__Task statement__: Each line from the start of the listing below through the line containing "This screenshot has height=868, width=1389." should be reproduced exactly, with no others.

__Dataset__:
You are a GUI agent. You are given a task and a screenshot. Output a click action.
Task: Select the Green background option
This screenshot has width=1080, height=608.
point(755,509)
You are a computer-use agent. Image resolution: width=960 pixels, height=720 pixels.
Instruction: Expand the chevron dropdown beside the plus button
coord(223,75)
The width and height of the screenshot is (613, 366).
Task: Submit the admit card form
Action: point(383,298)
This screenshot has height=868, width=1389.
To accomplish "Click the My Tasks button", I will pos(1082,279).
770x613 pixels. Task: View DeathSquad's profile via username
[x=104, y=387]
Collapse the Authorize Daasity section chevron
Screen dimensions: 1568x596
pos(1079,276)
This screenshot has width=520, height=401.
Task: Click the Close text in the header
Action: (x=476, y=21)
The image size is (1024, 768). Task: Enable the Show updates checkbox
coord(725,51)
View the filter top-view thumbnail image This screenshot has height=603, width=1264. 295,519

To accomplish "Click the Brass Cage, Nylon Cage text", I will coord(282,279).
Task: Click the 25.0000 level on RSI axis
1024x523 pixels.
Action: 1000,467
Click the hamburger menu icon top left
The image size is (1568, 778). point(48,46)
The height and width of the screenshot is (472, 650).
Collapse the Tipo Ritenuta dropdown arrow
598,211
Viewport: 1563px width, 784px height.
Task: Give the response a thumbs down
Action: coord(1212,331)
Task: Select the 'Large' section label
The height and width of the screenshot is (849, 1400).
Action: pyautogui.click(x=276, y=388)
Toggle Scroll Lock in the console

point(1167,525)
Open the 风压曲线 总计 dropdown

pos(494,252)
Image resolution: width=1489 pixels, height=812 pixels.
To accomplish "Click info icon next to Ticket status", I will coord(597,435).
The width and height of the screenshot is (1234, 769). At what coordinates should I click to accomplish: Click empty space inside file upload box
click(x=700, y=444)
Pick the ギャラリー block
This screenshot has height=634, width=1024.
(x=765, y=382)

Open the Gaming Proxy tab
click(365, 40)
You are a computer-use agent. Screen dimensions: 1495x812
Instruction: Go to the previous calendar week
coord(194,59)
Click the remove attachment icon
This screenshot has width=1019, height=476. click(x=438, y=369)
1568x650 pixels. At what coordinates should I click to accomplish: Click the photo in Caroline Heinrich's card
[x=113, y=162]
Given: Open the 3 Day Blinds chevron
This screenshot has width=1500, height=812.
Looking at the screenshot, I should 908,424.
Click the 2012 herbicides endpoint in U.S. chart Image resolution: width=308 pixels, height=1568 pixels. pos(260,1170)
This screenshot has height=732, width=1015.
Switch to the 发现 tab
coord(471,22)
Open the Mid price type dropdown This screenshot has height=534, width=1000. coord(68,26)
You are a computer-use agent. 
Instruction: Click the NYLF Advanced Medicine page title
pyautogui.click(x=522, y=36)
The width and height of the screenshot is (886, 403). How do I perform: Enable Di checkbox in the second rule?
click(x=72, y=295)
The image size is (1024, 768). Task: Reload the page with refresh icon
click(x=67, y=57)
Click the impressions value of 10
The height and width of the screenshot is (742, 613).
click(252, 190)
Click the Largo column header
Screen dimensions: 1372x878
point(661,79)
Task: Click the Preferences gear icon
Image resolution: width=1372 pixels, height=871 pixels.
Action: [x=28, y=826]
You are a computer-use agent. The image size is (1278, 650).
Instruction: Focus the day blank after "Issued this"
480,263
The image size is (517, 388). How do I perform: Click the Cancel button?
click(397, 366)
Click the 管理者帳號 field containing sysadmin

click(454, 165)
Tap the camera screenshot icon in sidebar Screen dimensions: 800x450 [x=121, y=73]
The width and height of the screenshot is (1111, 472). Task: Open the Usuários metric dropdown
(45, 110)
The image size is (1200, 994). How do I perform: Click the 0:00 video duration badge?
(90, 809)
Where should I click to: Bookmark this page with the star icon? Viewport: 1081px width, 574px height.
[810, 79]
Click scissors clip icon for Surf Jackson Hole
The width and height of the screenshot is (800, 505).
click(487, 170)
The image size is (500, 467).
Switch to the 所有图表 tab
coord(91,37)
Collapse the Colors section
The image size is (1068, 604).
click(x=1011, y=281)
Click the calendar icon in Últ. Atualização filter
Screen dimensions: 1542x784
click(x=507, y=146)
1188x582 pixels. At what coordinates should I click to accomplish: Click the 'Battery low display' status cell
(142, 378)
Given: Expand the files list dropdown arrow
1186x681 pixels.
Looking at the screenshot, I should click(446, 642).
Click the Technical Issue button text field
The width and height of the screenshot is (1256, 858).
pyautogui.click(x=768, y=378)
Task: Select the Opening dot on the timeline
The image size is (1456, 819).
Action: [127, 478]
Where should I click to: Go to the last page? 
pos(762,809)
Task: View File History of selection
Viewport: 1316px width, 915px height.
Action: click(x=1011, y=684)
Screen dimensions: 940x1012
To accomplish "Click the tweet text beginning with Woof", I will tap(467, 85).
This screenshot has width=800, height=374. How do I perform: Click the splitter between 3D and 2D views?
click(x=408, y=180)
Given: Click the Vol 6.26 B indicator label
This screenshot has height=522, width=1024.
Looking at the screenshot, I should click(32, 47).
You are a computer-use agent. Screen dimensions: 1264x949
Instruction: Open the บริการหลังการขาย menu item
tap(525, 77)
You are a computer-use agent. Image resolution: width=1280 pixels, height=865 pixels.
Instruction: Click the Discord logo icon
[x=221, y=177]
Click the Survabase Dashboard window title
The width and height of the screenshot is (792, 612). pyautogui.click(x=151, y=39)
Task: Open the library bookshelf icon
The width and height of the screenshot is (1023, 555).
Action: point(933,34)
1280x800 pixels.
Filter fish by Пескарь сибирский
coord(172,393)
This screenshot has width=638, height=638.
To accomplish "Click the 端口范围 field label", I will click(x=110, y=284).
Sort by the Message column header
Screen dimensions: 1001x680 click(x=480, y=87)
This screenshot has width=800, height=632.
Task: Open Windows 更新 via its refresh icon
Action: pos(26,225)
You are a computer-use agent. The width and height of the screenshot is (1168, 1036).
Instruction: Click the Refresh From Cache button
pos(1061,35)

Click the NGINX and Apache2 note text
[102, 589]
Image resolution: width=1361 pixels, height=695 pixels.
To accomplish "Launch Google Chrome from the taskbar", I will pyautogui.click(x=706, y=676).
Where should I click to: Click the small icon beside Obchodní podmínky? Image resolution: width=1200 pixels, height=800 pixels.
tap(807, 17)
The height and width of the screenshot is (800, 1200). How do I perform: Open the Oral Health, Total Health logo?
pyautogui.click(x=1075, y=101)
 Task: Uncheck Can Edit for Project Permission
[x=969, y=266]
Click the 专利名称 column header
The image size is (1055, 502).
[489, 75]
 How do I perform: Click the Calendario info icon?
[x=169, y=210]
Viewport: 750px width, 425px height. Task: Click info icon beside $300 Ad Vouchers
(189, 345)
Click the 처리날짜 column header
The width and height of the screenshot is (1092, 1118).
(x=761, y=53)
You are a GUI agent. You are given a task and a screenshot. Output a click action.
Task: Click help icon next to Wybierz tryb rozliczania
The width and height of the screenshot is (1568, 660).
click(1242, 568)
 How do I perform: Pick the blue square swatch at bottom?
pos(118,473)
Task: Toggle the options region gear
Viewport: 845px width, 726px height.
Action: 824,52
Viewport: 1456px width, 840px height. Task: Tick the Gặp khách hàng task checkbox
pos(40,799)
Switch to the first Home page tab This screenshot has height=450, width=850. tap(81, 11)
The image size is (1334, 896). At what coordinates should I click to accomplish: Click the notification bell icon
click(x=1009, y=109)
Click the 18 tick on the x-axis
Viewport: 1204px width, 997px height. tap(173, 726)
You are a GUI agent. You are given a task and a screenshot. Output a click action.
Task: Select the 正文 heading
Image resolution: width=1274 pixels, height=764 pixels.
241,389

__Response__:
You are a GUI agent. You are given a task and a screenshot. Output a click action.
Task: Select the Green background option
This screenshot has width=1080, height=608.
point(755,509)
You are a computer-use agent. Image resolution: width=960 pixels, height=720 pixels.
Instruction: Expand the chevron dropdown beside the plus button
coord(223,75)
The width and height of the screenshot is (613, 366).
Task: Submit the admit card form
Action: point(383,298)
This screenshot has height=868, width=1389.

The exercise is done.